Organisations should prioritise the agents with the widest connected footprint, the highest business criticality, and the most unclear ownership. That approach focuses remediation where the delegation chain creates the greatest operational exposure, instead of treating every finding as equal.

Why This Matters for Security Teams

AI agent findings should not be ranked like ordinary application bugs. Agents are autonomous, goal-driven workloads that can chain tools, reuse credentials, and move laterally in ways a static service account never would. That means the highest-risk findings are usually the ones attached to the broadest delegation chain, the most sensitive data paths, and the least clear ownership. Current guidance from the OWASP Agentic AI Top 10 and the NIST AI Risk Management Framework both point toward context-aware prioritisation rather than flat severity scoring.

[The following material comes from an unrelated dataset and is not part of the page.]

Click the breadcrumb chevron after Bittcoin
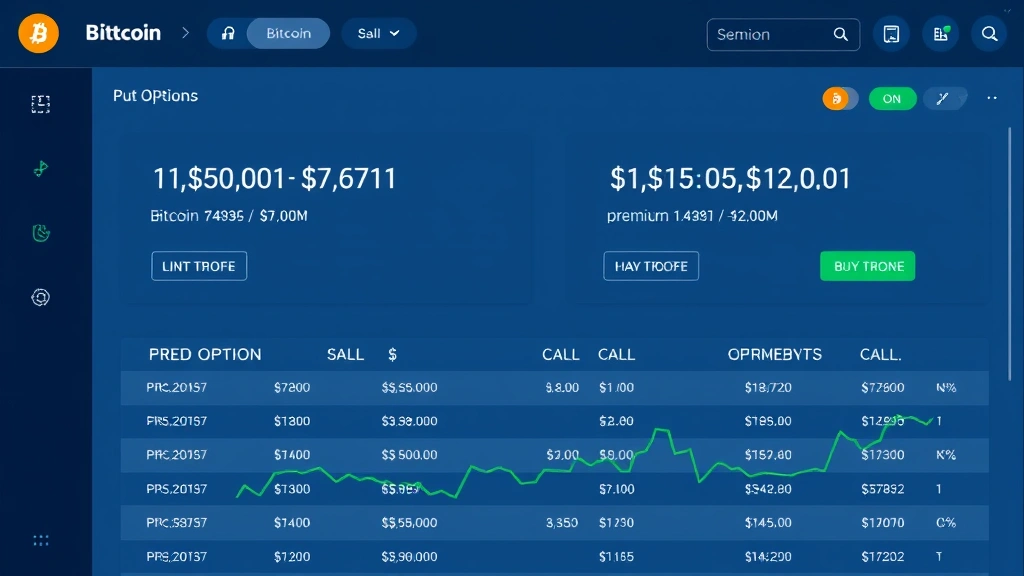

That matters because agent security findings often sit across identity, prompts, tools, secrets, and data exposure at the same time. NHIMG research on OWASP NHI Top 10 shows how quickly agentic risk becomes a governance problem when ownership is unclear and permissions are over-broad. In practice, many security teams encounter the real blast radius only after an agent has already accessed systems no one expected it to reach.

How It Works in Practice

A practical prioritisation model starts with three questions: what can the agent touch, what can it do, and who is accountable for it. Findings should be ranked first by connected footprint, then by business criticality, and finally by remediation complexity. A low-severity issue on an agent with production write access and shared credentials can outrank a high-severity issue on a sandboxed assistant.

Teams usually get better results when they group findings by control plane rather than by scanner output. For example, weaknesses in CSA MAESTRO agentic AI threat modeling framework and MITRE ATLAS adversarial AI threat matrix both support the idea that lateral movement, tool abuse, and data exposure should be triaged together because they compound. The same logic applies to identity findings: if an agent uses long-lived secrets, over-permissive tokens, or unclear service ownership, that issue should jump ahead of cosmetic defects.

A workable response sequence is:

  • Prioritise agents with production access, customer data access, or privileged tool chains.
  • Escalate findings tied to shared credentials, unmanaged secrets, or untracked delegation paths.
  • Fix ownership gaps early so every high-risk agent has a named business owner and technical owner.
  • Use runtime policy and short-lived credentials to reduce exposure while permanent fixes are queued.

For implementation detail, NHIMG analysis in Ultimate Guide to NHIs — Key Research and Survey Results reinforces that visibility and auditability are the real differentiators, not just inventory. These controls tend to break down when agents are embedded in legacy workflows with multiple human handoffs and no single team owns the full delegation chain.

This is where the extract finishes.